What you need to do: Write down exactly what lies from the line containing "Task: Open the Cell menu" to the end of the records, inclusive, and omit the pictures.

Dataset records:
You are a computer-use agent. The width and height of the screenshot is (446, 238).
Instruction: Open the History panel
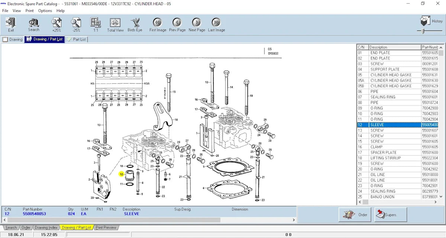click(431, 21)
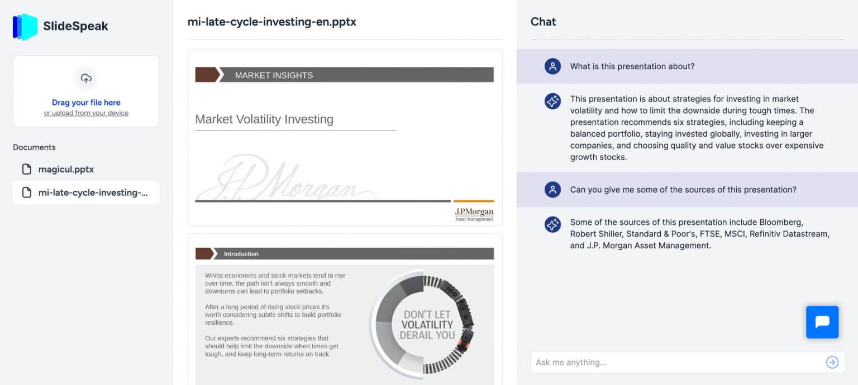
Task: Click the user avatar beside the first question
Action: click(552, 66)

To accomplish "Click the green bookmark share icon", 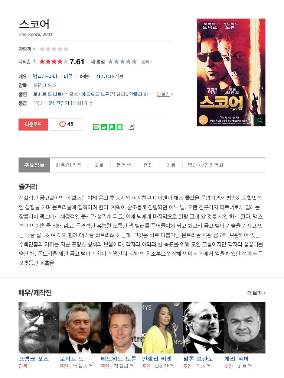I will 112,127.
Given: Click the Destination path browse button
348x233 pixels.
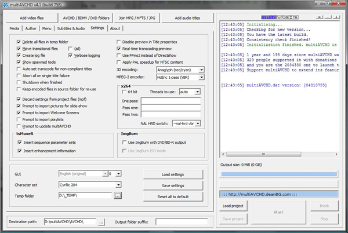Looking at the screenshot, I should [102, 222].
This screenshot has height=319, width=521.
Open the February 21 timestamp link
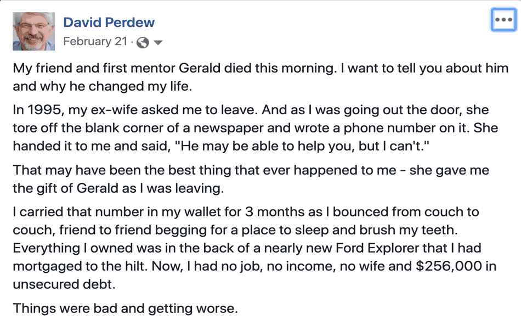click(x=95, y=42)
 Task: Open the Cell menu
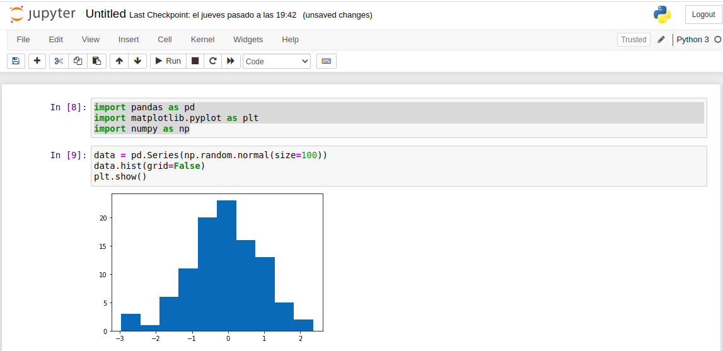point(165,39)
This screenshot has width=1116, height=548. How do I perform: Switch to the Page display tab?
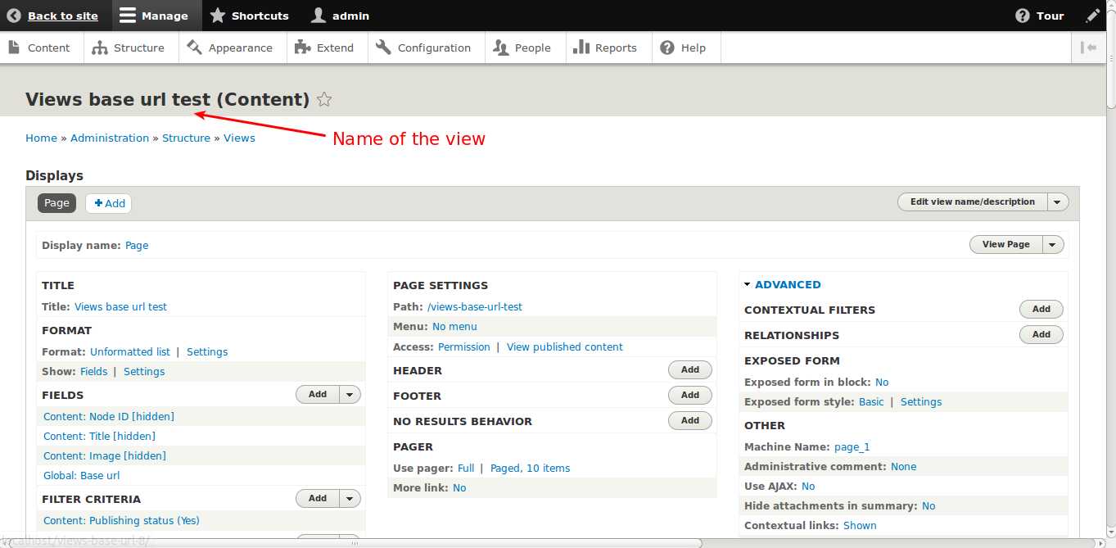56,203
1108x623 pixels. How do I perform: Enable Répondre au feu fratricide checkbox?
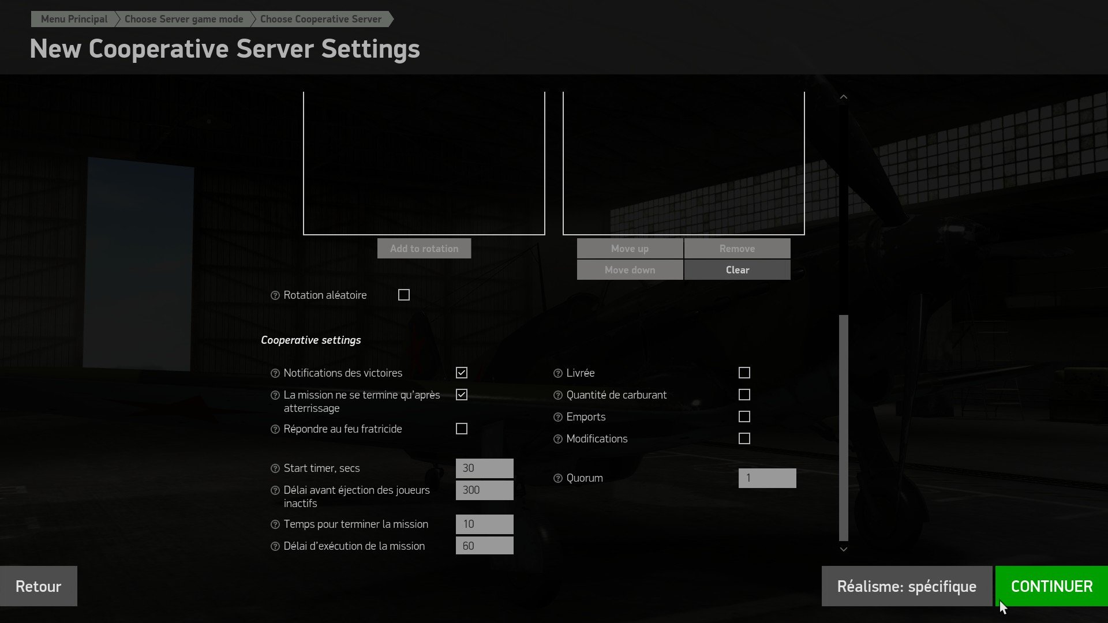(462, 429)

Written response:
 Task: Open the Cell menu
point(165,39)
This screenshot has width=1116, height=548. How do I perform: Switch to the Page display tab?
56,203
1108x623 pixels. How do I perform: Enable Répondre au feu fratricide checkbox?
(462, 429)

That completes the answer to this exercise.